Text to read:
Creating new repo structure

15 Apr 2018

Now I’m quite lucky to be involved in designing the repo structure from scratch at work.

Sharing some interesting insights here:

1) Coding a common library and sharing that across projects.

Now this doesn’t sound too complicated (I mean, who doesn’t do this right?) but it ain’t that easy after all when there are some constraints, namely: my main.py is not at the root directory level. if it were, things will be really simple - just import! But because we need each project to be self-contained within each of its folder, AND we didn’t want to hard code the path in (other teams may use this in the future) things get complicated (or so i thought).

This is my repo structure.

python_scripts
├── lib
   └── talk.py          # def sayhello(x): return(f'Hi, {x}!')
   
├── proj_1
   └── main.py      # from lib.talk import sayhello
                    # print(sayhello('Person A')

└── proj_2           # import lib.talk

if you just do this, it throws an error, ModuleNotFoundError.

the below is a fairly good solution.

import sys, os
path = os.path.abspath('../') # if main.py is two levels in, use '../..' instead

if path not in sys.path:
    sys.path.append(path)

# Now import
import lib

caveats:

i tried configuring __init__.py but doesn’t seem to work for me. changing the PYTHONPATH apparently works but it becomes difficult when another team (of non-developers) want to run the program and they aren’t too savvy with PYTHONPATH and stuff…

well, i’ll have to take this as the solution in the meantime.


on top of this, pytest becomes complicated.

This is my repo structure.

python_scripts
├── lib
   └── talk.py             # def sayhello(x): return(f'Hi, {x}!')
   
├── proj_1
   └── main.py             # from lib.talk import sayhello
                           # print(sayhello('Person A')

├── proj_2
   └── main.py             # from lib.talk import sayhello
                           # print(sayhello('Person B')

├── tests   
   ├── lib  
      └── test_talk.py    # from lib.talk import sayhello
   └── proj_1              # def test_sayhello(x):
       └── test_main.py    #   assert test_sayhello('Person A') == 'Hi, Person A!'
                           # test_sayhello()
    
└── test_setup.py           

now if i just run test_setup, it throws an error - even if i include the snippet within the tests. this is because i am running pytest from the root directory i believe… in any case, below is the solution:

# place this code in test_setup.py

import sys, os
path = os.path.abspath('')

if path not in sys.path:
    sys.path.append(path)

when pytest is run from the top-level directory, test_setup.py is run since it begins with “test”. the code appends the current directory name of test_setup.py (which is the root directory in this case) to the system path within the test environment.

in fact, in this way all my test files will not need to include the earlier snippet when import from the lib.

i tried to do the same for the project folders with __init__.py to no avail… i think it’s because of where i’m calling the files from. oh wells, it don’t matter.

caveat:


on a side note, i made the foolish mistake of not naming my test functions with a ‘test_’ prefix and my tests didn’t run for the longest time.

be sure that even within your test files, you name your functions with a ‘test_’ prefix!!


on another note, i just learnt what configuration files are (and the difference in using json and YAML for it). basically, it replaces your argparse and stuff.

also, YAML is used for readability and you can comment on it. json is for greater ease of use across languages (or so i heard).


for logging, just import logger

Data lines:
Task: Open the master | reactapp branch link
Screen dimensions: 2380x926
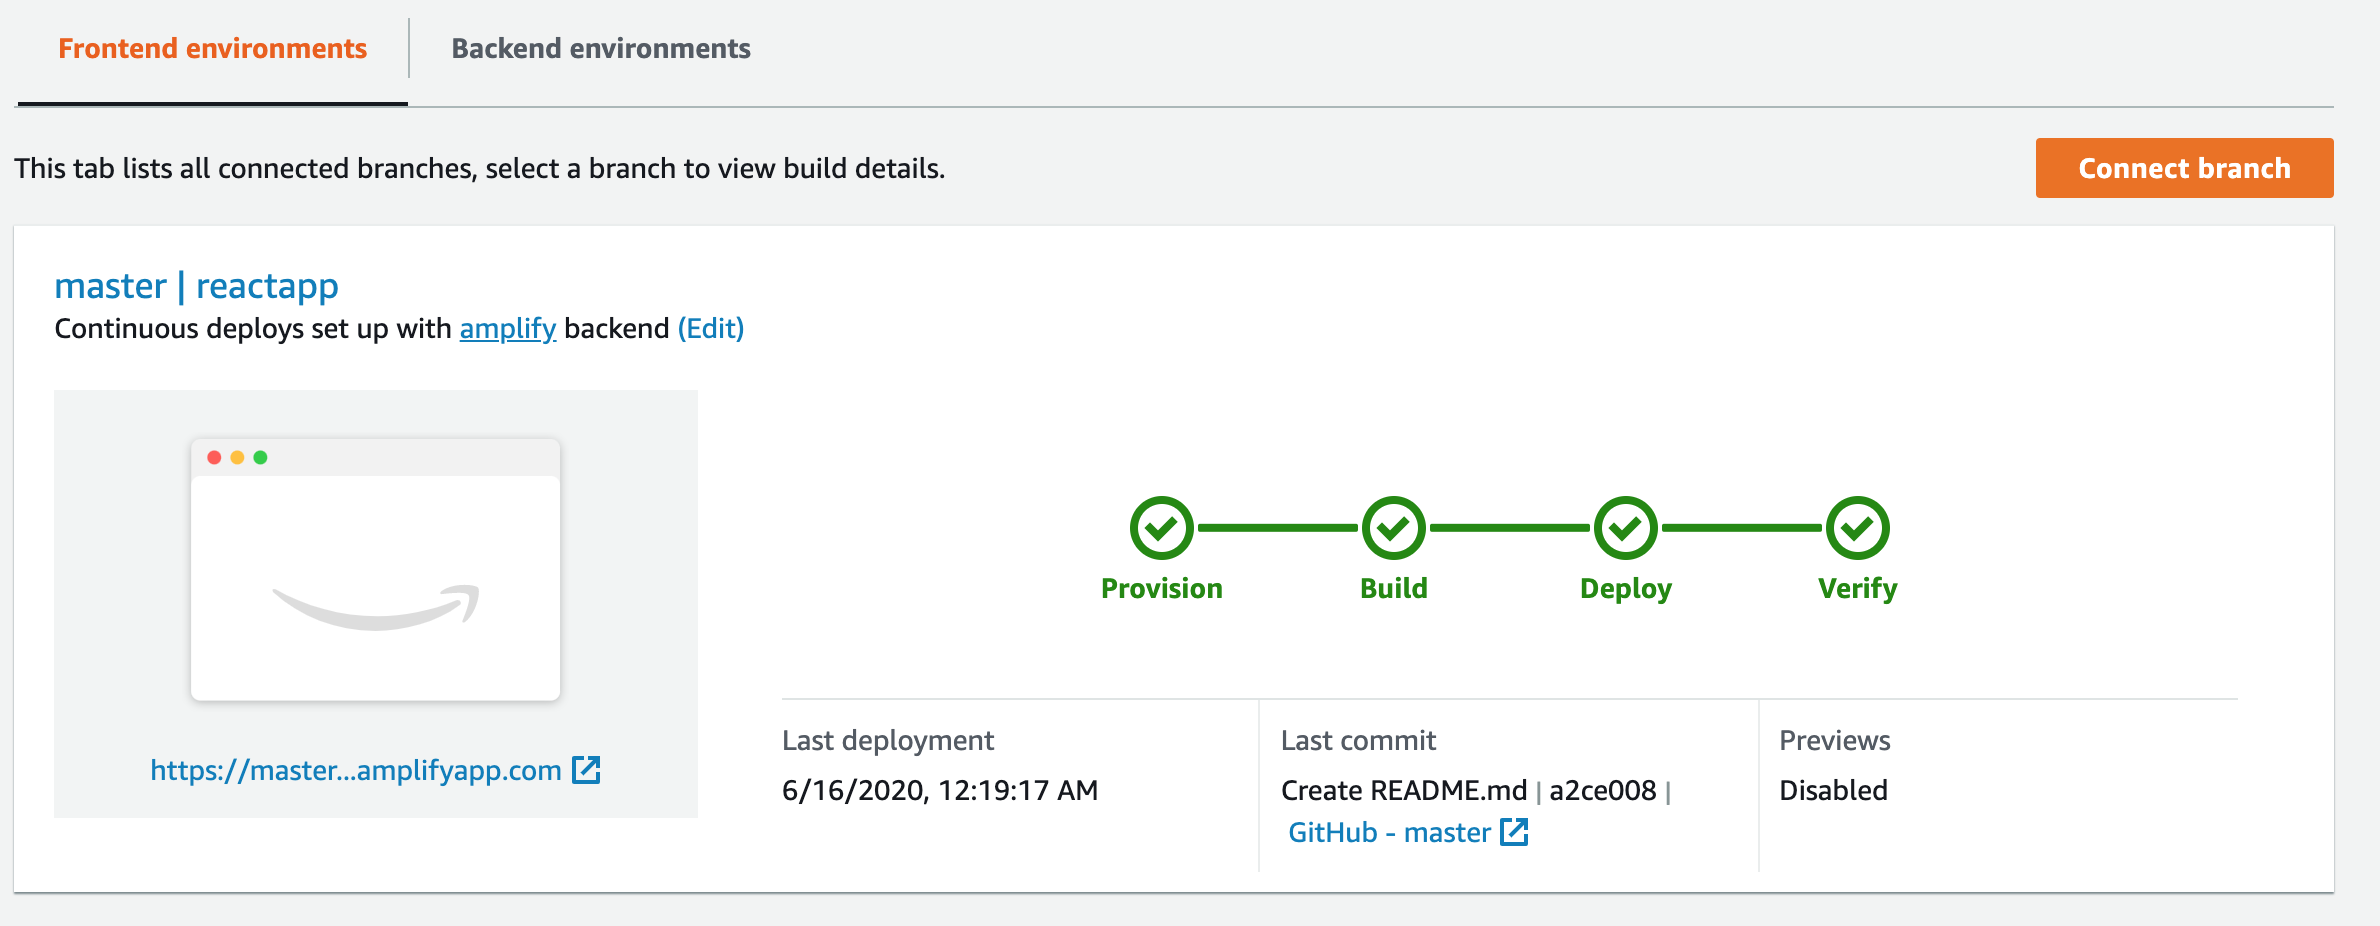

Exercise brief: Rewrite the blog post from "Now I’m quite" to "that across projects.", putting "repository layout" wherever "repo structure" appears. The lines above have nothing to do with the blog post.

The result:
Now I’m quite lucky to be involved in designing the repository layout from scratch at work.

Sharing some interesting insights here:

1) Coding a common library and sharing that across projects.